1. **Rank the customers based on the total amount they've spent on rentals.**

Objective: Calculate the difference in rental counts between each customer's total rentals and the average rentals across all customers
- Concept : Calculate the customer's total rentals ($\text{COUNT()}$ per customer) and then use the $\text{AVG()}$ window function without a $\text{PARTITION BY}$ clause to get the overall average rental count across all customers. Subtract the average from the individual count.

In [None]:
WITH CustomerRentals AS (
    SELECT
        customer_id,
        COUNT(rental_id) AS customer_rental_count
    FROM
        rental
    GROUP BY
        customer_id
)
SELECT
    customer_id,
    customer_rental_count,
    AVG(customer_rental_count) OVER () AS avg_rentals_all_customers,
    customer_rental_count - AVG(customer_rental_count) OVER () AS difference_from_average
FROM
    CustomerRentals;

2. **Calculate the cumulative revenue generated by each film over time.**


Objective: Calculate the cumulative revenue generated by each film over time.

- Concept: Use the $\text{SUM()}$ window function, partitioned by $\text{film\_id}$ and ordered by $\text{payment\_date}$, to create a running total of revenue for each film.

In [None]:
SELECT
    p.payment_date,
    i.film_id,
    p.amount,
    SUM(p.amount) OVER (
        PARTITION BY i.film_id
        ORDER BY p.payment_date
    ) AS cumulative_revenue
FROM
    payment p
JOIN
    rental r ON p.rental_id = r.rental_id
JOIN
    inventory i ON r.inventory_id = i.inventory_id
ORDER BY
    i.film_id, p.payment_date;

3. **Determine the average rental duration for each film, considering films with similar lengths.**


Objective: Determine the average rental duration for each film, considering films with similar lengths.
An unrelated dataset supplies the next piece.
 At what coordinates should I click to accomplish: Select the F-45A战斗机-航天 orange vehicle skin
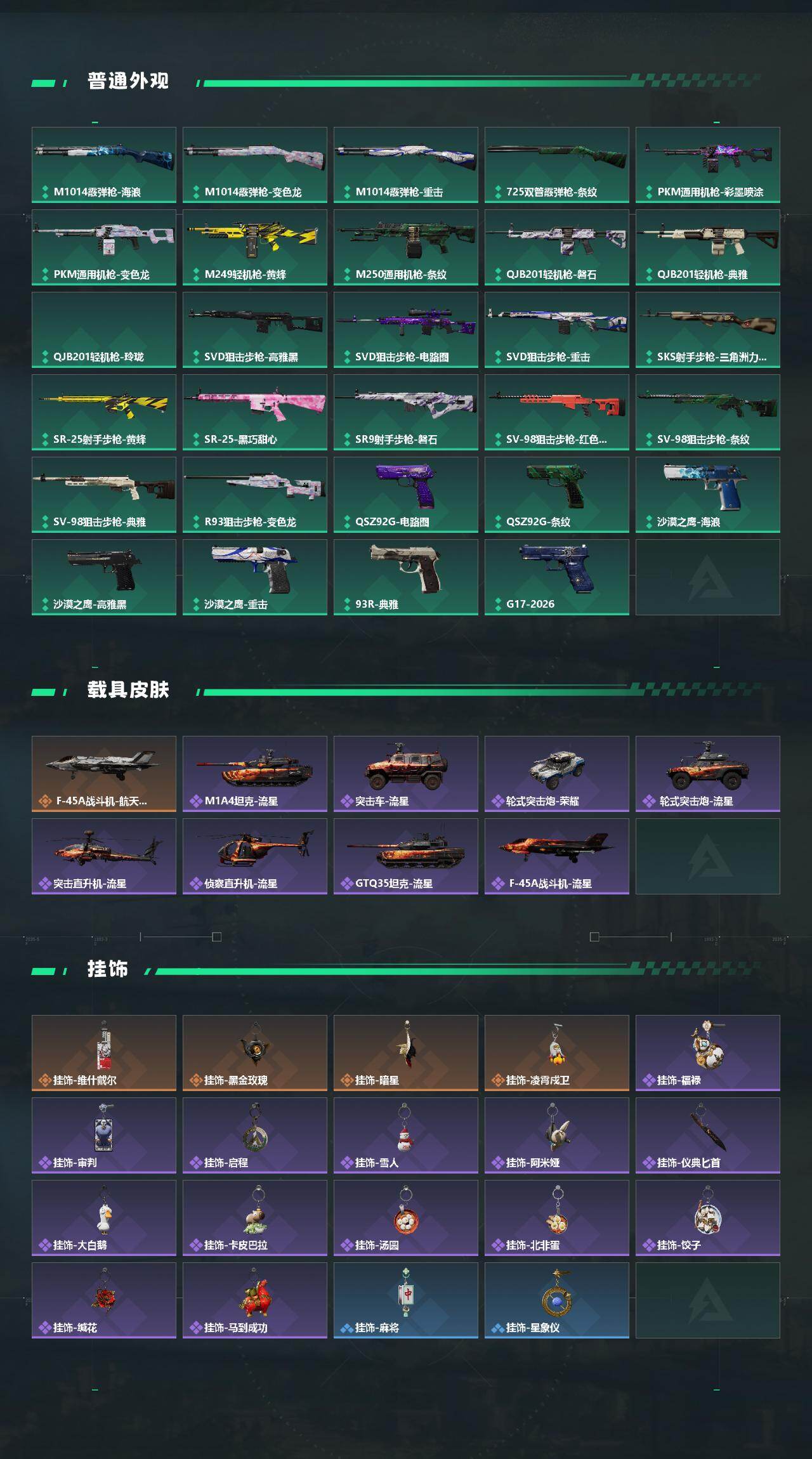click(104, 774)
- Concept: Use a $\text{CASE}$ statement or the $\text{NTILE()}$ function to group films into "buckets" (e.g., Short, Medium, Long) based on their $\text{length}$. Then, calculate the $\text{AVG()}$ rental duration for each bucket.

- Key SQL (using $\text{CASE}$ for length buckets)


In [None]:
WITH FilmDuration AS (
    SELECT
        r.rental_duration,
        f.length,
        CASE
            WHEN f.length <= 60 THEN 'Short'
            WHEN f.length > 60 AND f.length <= 120 THEN 'Medium'
            ELSE 'Long'
        END AS length_group
    FROM
        rental r
    JOIN
        inventory i ON r.inventory_id = i.inventory_id
    JOIN
        film f ON i.film_id = f.film_id
)
SELECT
    length_group,
    AVG(rental_duration) AS average_rental_duration
FROM
    FilmDuration
GROUP BY
    length_group;

4. **Identify the top 3 films in each category based on their rental counts.**


Objective: Identify the top 3 films in each category based on their rental counts.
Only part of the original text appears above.